The present invention relates to a catalytic combustor for gas turbines which aims at achieving low NOx combustion and, more particularly, to a catalytic combustor designed to enable fuel to be completely burned at low NOx emission in the entire range from the starting to the rated speed of the turbine.
As compared with the conventional gas-phase combustion system, the catalytic combustion can considerably reduce the NOx emission, can also reduce carbon monoxide and unburnt hydrocarbon, and can raise a combustion amount without increase in pressure loss at the combustor.
In the general catalytic combustion, the reaction rate of fuel in a low gas temperature range is determined by an inherent chemical reaction occurring at the catalyst surface, that is, is in a range of a reaction rate-determination where the mass transfer or heat transfer between the catalyst layer and the gas flow is made faster than the chemical reaction speed. For this reason, the temperature distribution and concentration distribution at the catalyst reaction surface become essentially equal to the temperature distribution or concentration distribution of the gas flow.

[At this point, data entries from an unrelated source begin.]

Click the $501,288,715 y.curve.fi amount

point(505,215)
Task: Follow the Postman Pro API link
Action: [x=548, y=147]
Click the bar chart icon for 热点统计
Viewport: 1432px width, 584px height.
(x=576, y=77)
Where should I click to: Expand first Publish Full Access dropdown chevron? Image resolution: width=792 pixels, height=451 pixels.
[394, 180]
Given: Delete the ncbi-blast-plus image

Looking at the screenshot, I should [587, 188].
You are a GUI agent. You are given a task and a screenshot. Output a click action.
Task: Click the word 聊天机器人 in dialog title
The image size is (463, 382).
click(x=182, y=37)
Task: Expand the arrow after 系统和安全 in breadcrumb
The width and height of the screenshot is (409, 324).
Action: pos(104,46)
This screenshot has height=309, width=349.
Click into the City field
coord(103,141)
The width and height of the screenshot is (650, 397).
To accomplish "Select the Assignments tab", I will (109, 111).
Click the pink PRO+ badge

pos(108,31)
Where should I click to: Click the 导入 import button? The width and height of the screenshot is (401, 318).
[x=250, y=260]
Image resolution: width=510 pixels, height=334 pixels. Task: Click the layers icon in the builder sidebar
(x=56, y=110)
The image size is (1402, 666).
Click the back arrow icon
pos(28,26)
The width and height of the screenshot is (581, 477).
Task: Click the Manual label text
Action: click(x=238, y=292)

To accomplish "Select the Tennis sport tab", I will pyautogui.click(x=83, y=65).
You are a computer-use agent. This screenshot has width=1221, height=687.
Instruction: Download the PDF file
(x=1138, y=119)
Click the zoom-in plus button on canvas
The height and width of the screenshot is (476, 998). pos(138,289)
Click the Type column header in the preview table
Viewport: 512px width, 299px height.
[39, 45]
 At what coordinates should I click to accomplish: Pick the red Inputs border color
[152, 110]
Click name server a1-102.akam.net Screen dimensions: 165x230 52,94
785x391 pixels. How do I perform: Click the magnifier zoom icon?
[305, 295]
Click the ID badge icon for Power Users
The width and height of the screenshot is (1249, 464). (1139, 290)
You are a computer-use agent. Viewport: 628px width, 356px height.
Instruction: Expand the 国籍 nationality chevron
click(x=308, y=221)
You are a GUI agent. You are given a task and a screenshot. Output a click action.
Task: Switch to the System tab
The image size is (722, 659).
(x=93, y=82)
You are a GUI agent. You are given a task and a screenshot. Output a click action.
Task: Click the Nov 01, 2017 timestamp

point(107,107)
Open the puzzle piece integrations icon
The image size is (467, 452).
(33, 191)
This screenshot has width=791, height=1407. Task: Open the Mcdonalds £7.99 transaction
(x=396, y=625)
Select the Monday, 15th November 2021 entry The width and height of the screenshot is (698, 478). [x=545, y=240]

As the temperature range, in which the chemical reaction is rate-determined, is exceeded, a region is reached where the chemical reaction speed inherent to substance becomes substantially equal to its maximum speed. As this temperature is reached, transfer of the substance and heat is initiated to occur between the catalyst surface and the gas flow. In this state, the catalyst surface temperature is elevated to a level higher than the gas temperature and, accordingly, the fuel concentration in the vicinity of the catalyst surface is reduced to a level lower than that of the main flow.
As the temperature is further elevated, a region is reached where the reaction speed becomes fast abruptly in proportion to the rate of active substances diffused to the catalyst surface. In this region, since the active substances react immediately after they reach the catalyst surface, the active substance concentration becomes substantially equal to zero. That is, a diffusion rate-determining region is reached where it is the ruling or dominant condition how the active substances reach the catalyst surface. In the diffusion rate-determining region, the diffusion coefficient which the substances have is important. However, since the diffusion coefficient is not so much influenced by the temperature, the reaction speed is brought to a substantially constant level over the broad temperature range.
As the temperature further rises, the reaction speed rises abruptly and, finally, the gas-phase reaction is reached.
As will be understood from the foregoing description, it is advantageous to carry out the catalytic combustion at the level equal to or above the temperature at which the diffusion rate-determining region is reached. This is necessary in practical use.
On the other hand, when the reactivity under the above-described condition is considered, it is needless to say that necessary is the catalyst surface sufficient to receive the active substances diffused, in addition to the temperature condition under which the diffusion rate-determining region is reached. In the actual combustor, however, it is desirable that the combustor body is small in size, and it is not desirable to increase the amount of catalyst in order to obtain sufficient catalyst surface. Effective measures for reducing the overall device dimension are to combine the temperature range in which the diffusion rate-determining region is reached, and the higher temperature range with each other to design a combustor.
Moreover, the relationship between the fuel concentration and the catalytic reactivity is such that the reactivity rises if the fuel concentration is high. The reason for this is that higher the fuel concentration, the higher the heat generation temperature at the catalyst surface, to thereby elevate the gas temperature in the vicinity of the catalyst layer so that temperature reaches a region beyond the temperature range of the diffusion rate-determining stage, i.e., reaches a level at which the uniform gas-phase reaction proceeds. That is, a combustible range, when the actual catalytic combustor is supposed, is limited by the combustion efficiency on the fuel lean side, and is limited by the heat resistant temperature of the catalyst on the fuel too-rich side. Accordingly, the fuel concentration range satisfying both of them is extremely narrowed.
The relationship between the fuel concentration and the turbine load in the general gas turbine for generator is such that the fuel concentration is in a range of from 1% to 2% in the course of the starting of the turbine, and in a range of from 1% to 4% under the load condition. Thus, it is a great problem to achieve complete combustion by the use of catalyst in the region where the fuel concentration varies considerably.
In the prior art published, however, as disclosed in Japanese Patent Laid-Open Application No. 58-92729, emphasis of the consideration about change in fuel concentration is placed on the fuel too-rich side, i.e., on the catalyst heat resistant temperature, and no particular description is made to the combustion performance on the fuel lean side.
As represented by the aforesaid Japanese Patent Laid-Open Application No. 58-92729, an attempt is made in the prior art to use the combustor also when the fuel concentration varies, by arranging a plurality of catalysts different in heat resistant temperature from each other. However, no remarkable consideration is made on such important point that the individual catalysts have their respective inherent lower limits of completely combustible fuel concentration, and it is unavoidable for any catalysts that combustion is effected incompletely if the concentration is out of the above limits, so that the requisite gas temperature is not obtained. That is to say, the catalysts have their respective inherent lower limits of completely combustible fuel concentration, and in case of a combustor such as one for a gas turbine which is used in a broad range of fuel concentration, a problem is how a system is arranged to enable complete combustion in the entire range of the turbine load.